→ **PROBLEM DETAILS**
Return the following from the records below: each line, word for word, starting with the line that contains "2020年8月 (529, 1725)" and going on through the line that contains "2016年4月 (527, 2418)", with nothing outside that range.

[Opening DATA FOR REVIEW section]

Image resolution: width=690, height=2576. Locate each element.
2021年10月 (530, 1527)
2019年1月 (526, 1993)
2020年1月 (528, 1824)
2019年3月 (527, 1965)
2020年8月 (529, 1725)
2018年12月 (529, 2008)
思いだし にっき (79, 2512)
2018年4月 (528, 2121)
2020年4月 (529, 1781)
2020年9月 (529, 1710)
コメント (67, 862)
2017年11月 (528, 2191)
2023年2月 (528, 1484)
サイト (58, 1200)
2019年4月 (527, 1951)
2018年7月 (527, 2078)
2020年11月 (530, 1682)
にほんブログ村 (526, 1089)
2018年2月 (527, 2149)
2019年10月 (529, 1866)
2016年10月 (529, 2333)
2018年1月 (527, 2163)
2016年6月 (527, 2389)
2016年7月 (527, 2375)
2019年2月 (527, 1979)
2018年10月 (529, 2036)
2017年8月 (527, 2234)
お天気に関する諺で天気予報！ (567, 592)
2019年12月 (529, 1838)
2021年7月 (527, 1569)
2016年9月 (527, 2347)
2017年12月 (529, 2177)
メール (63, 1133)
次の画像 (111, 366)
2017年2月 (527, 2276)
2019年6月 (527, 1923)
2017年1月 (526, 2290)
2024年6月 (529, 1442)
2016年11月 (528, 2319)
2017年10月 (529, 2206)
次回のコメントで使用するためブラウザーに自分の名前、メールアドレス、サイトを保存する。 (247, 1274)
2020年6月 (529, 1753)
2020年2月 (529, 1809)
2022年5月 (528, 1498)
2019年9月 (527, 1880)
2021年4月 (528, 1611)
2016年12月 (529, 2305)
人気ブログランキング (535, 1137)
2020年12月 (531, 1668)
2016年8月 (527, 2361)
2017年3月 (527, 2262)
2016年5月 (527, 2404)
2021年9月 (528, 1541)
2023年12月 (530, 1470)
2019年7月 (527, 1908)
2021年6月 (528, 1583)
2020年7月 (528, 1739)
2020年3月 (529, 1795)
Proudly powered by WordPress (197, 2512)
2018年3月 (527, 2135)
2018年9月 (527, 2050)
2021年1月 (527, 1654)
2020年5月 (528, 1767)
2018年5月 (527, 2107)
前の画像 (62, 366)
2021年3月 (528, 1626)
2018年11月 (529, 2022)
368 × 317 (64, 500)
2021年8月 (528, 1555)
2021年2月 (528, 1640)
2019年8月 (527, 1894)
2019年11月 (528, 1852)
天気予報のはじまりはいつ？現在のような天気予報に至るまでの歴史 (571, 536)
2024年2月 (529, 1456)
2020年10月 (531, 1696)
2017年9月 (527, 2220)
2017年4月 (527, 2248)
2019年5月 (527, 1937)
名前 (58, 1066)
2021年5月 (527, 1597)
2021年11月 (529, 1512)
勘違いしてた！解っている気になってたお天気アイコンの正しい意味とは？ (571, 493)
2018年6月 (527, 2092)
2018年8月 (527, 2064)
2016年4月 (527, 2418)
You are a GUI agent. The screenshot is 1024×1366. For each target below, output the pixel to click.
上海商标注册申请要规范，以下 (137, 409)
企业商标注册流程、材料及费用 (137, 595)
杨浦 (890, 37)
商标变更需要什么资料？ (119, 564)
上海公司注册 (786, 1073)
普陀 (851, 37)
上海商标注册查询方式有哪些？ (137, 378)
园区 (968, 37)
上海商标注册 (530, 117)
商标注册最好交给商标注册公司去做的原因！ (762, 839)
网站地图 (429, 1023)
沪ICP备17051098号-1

[Closing DATA FOR REVIEW section]

→ **SOLUTION TO THIS EXERCISE**
2020年8月 (529, 1725)
2018年12月 (529, 2008)
思いだし にっき (79, 2512)
2018年4月 (528, 2121)
2020年4月 (529, 1781)
2020年9月 (529, 1710)
コメント (67, 862)
2017年11月 (528, 2191)
2023年2月 (528, 1484)
サイト (58, 1200)
2019年4月 (527, 1951)
2018年7月 (527, 2078)
2020年11月 (530, 1682)
にほんブログ村 (526, 1089)
2018年2月 (527, 2149)
2019年10月 (529, 1866)
2016年10月 (529, 2333)
2018年1月 (527, 2163)
2016年6月 (527, 2389)
2016年7月 (527, 2375)
2019年2月 (527, 1979)
2018年10月 (529, 2036)
2017年8月 (527, 2234)
お天気に関する諺で天気予報！ (567, 592)
2019年12月 (529, 1838)
2021年7月 (527, 1569)
2016年9月 (527, 2347)
2017年12月 (529, 2177)
メール (63, 1133)
次の画像 (111, 366)
2017年2月 (527, 2276)
2019年6月 (527, 1923)
2017年1月 (526, 2290)
2024年6月 (529, 1442)
2016年11月 (528, 2319)
2017年10月 (529, 2206)
次回のコメントで使用するためブラウザーに自分の名前、メールアドレス、サイトを保存する。 (247, 1274)
2020年6月 (529, 1753)
2020年2月 (529, 1809)
2022年5月 (528, 1498)
2019年9月 (527, 1880)
2021年4月 (528, 1611)
2016年12月 (529, 2305)
人気ブログランキング (535, 1137)
2020年12月 (531, 1668)
2016年8月 (527, 2361)
2017年3月 (527, 2262)
2016年5月 (527, 2404)
2021年9月 (528, 1541)
2023年12月 (530, 1470)
2019年7月 (527, 1908)
2021年6月 (528, 1583)
2020年7月 (528, 1739)
2020年3月 (529, 1795)
Proudly powered by WordPress (197, 2512)
2018年3月 (527, 2135)
2018年9月 (527, 2050)
2021年1月 (527, 1654)
2020年5月 (528, 1767)
2018年5月 (527, 2107)
前の画像 (62, 366)
2021年3月 (528, 1626)
2018年11月 (529, 2022)
368 × 317 (64, 500)
2021年8月 (528, 1555)
2021年2月 (528, 1640)
2019年8月 (527, 1894)
2019年11月 (528, 1852)
天気予報のはじまりはいつ？現在のような天気予報に至るまでの歴史 (571, 536)
2024年2月 (529, 1456)
2020年10月 (531, 1696)
2017年9月 (527, 2220)
2017年4月 (527, 2248)
2019年5月 (527, 1937)
名前 (58, 1066)
2021年5月 (527, 1597)
2021年11月 (529, 1512)
勘違いしてた！解っている気になってたお天気アイコンの正しい意味とは？ (571, 493)
2018年6月 (527, 2092)
2018年8月 (527, 2064)
2016年4月 (527, 2418)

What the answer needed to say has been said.